Hearing problems are classified in a number of different ways. The exact part of the auditory system affected determines the classification. The hearing loss may be conductive, senorineural, mixed, central or functional. The first step in designing a therapy plan is to accurately diagnose the kind of hearing loss.

Sensorineural hearing loss

This type of hearing loss accounts for over 90 percent of the instances in which a hearing aid is used. It is the result of damage in the interior of the ear or damage to the acoustic nerve, which prevents sound signals from being transmitted to the brain. Also referred to as nerve deafness or retrocochlear hearing loss, the damage is generally speaking irreversible, though advances in modern technology have enabled some formerly untreatable cases to be improved.

The most frequent causes of sensorineural hearing loss are the aging process, extended exposure to noise, complications with circulation of blood to the inner ear, fluid disturbance in the inner ear, medicines that cause damage to the ear, a handful of diseases, heredity and problems with the auditory nerve.

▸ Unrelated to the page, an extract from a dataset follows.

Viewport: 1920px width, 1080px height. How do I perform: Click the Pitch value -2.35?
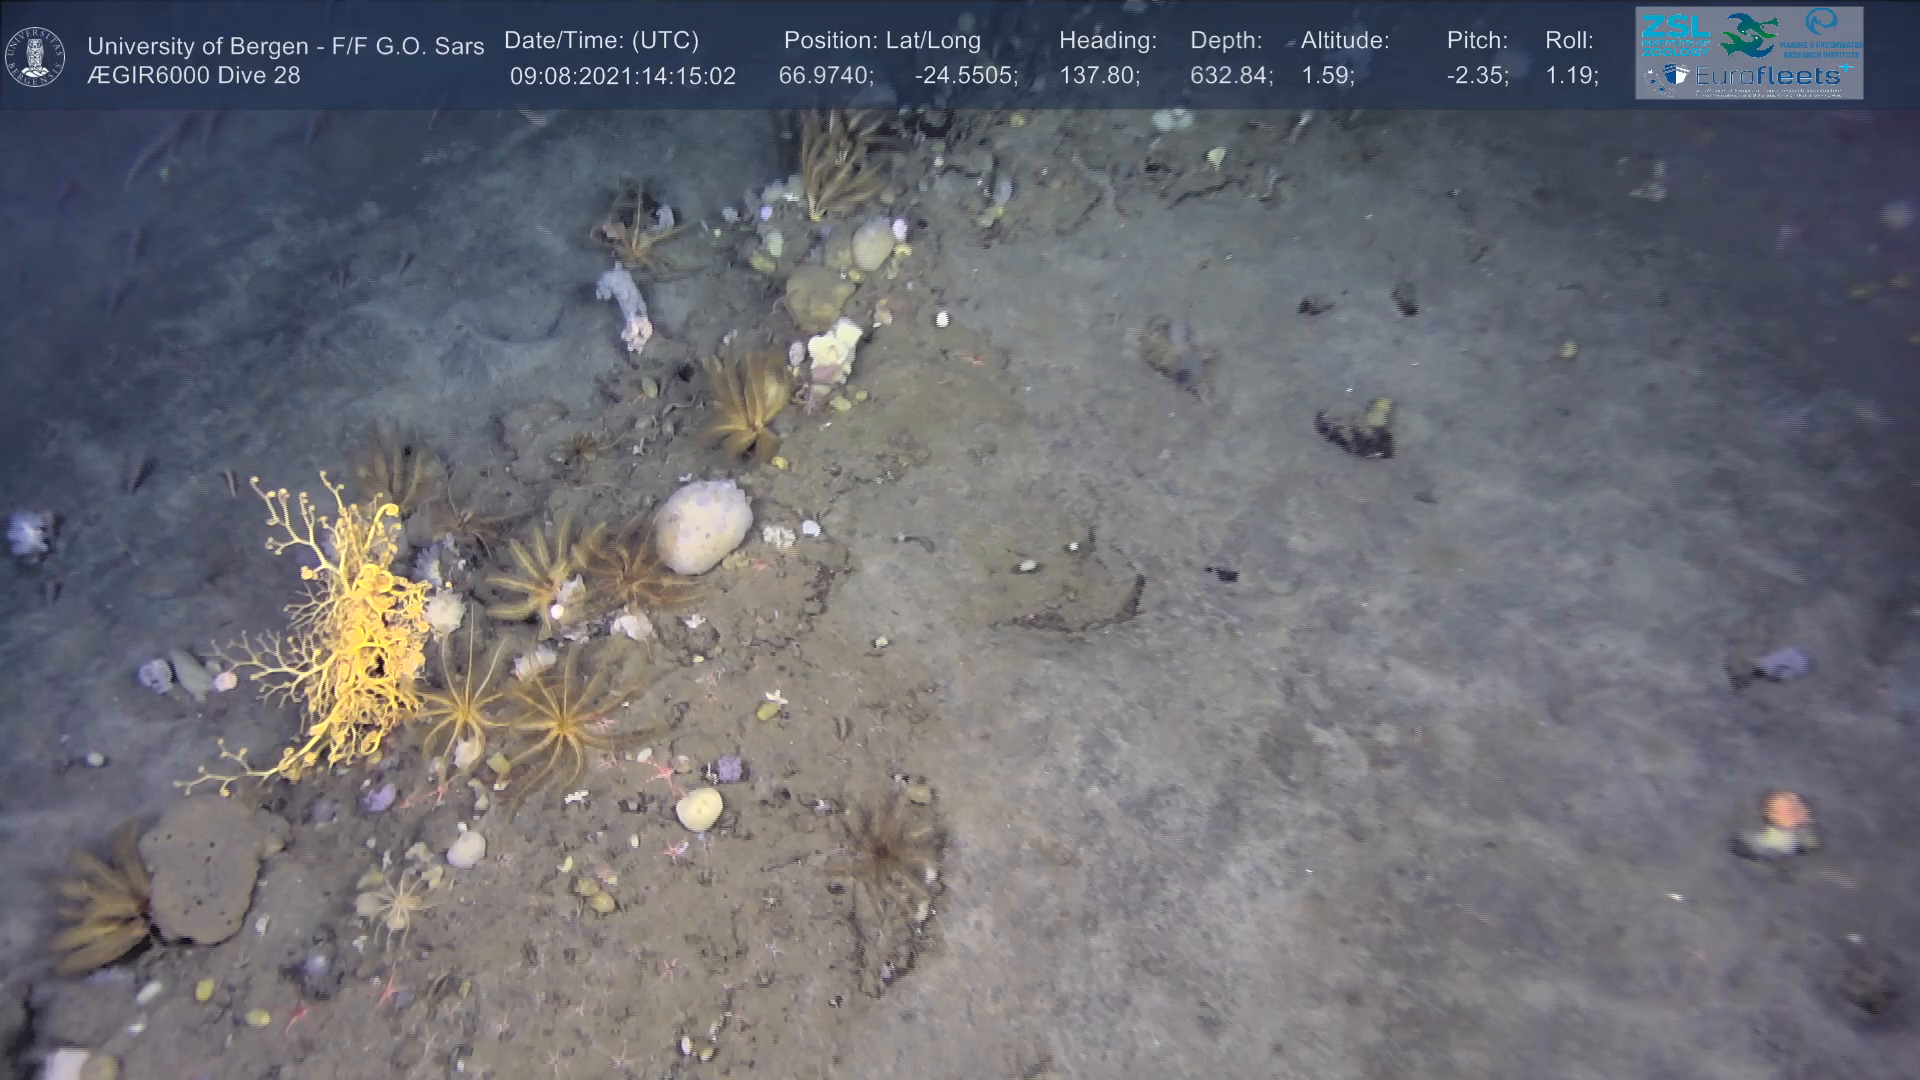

Hearing aids are satisfactory for most people that have sensorineural hearing loss, but in more serious cases, a cochlear implant can help bring back hearing to those individuals for whom a standard hearing aid is not enough.

Conductive hearing loss

In situations where sound waves aren’t properly conducted to the interior of the ear through the outer and middle ear, conductive hearing loss arises. Conductive hearing loss is quite widespread and could be due to an accumulation of ear wax, a buildup of moisture in the eustacian tube, which keeps the eardrum from moving, a middle ear infection, a perforated eardrum, disease of the bones of the middle ear or blockages in the ear canal.

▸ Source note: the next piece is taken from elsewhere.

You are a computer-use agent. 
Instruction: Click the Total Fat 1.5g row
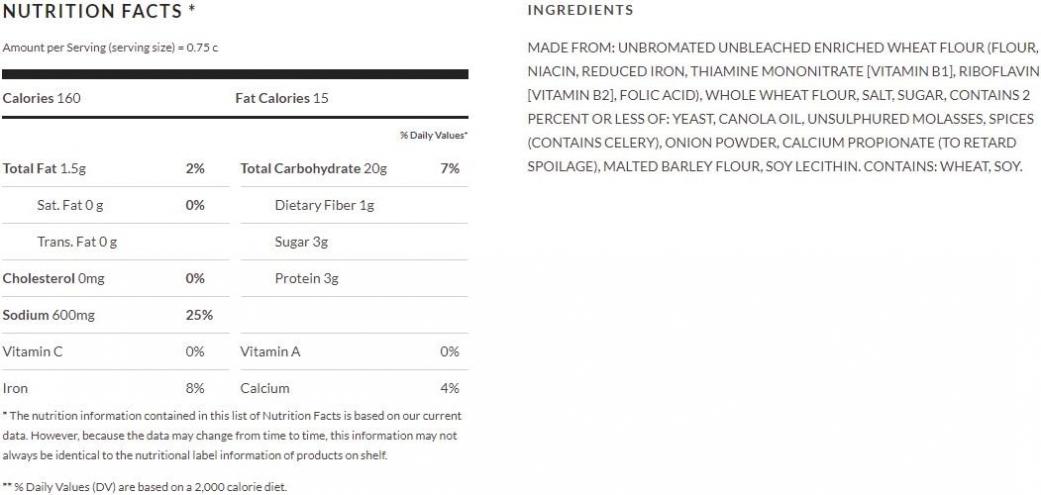pos(116,169)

Most instances of this type of hearing loss are reversible, presuming there isn’t any permanent damage to the parts of the middle ear, and with proper treatment the problem usually clears up fairly quickly. For some patients a surgical procedure can assist in correcting the problem or a hearing aid may be recommended.

Mixed hearing loss

As suggested by the term, mixed hearing loss is a blend of multiple types of hearing loss, in this case the combination of conductive and sensorineural hearing loss. Though there are a couple of other types of hearing loss, the combination of these 2 is most frequent.

Functional hearing loss

An infrequent situation, this type of hearing loss is not physical. Functional hearing loss is due to psychological or emotional problem in which the person’s physical hearing is normal, however they are not able to hear.

Central hearing loss

This condition occurs in situations where an issue in the CNS (central nervous system) prevents sound signals from being processed and interpreted by the brain. Affected individuals can ostensibly hear just fine, but cannot understand or interpret what the speaker is saying. Many cases involve a problem with the person’s capacity to adequately filter rival sounds. For example, the majority of us can have a conversation with traffic noise in the background, but individuals with this problem have a difficult time doing so.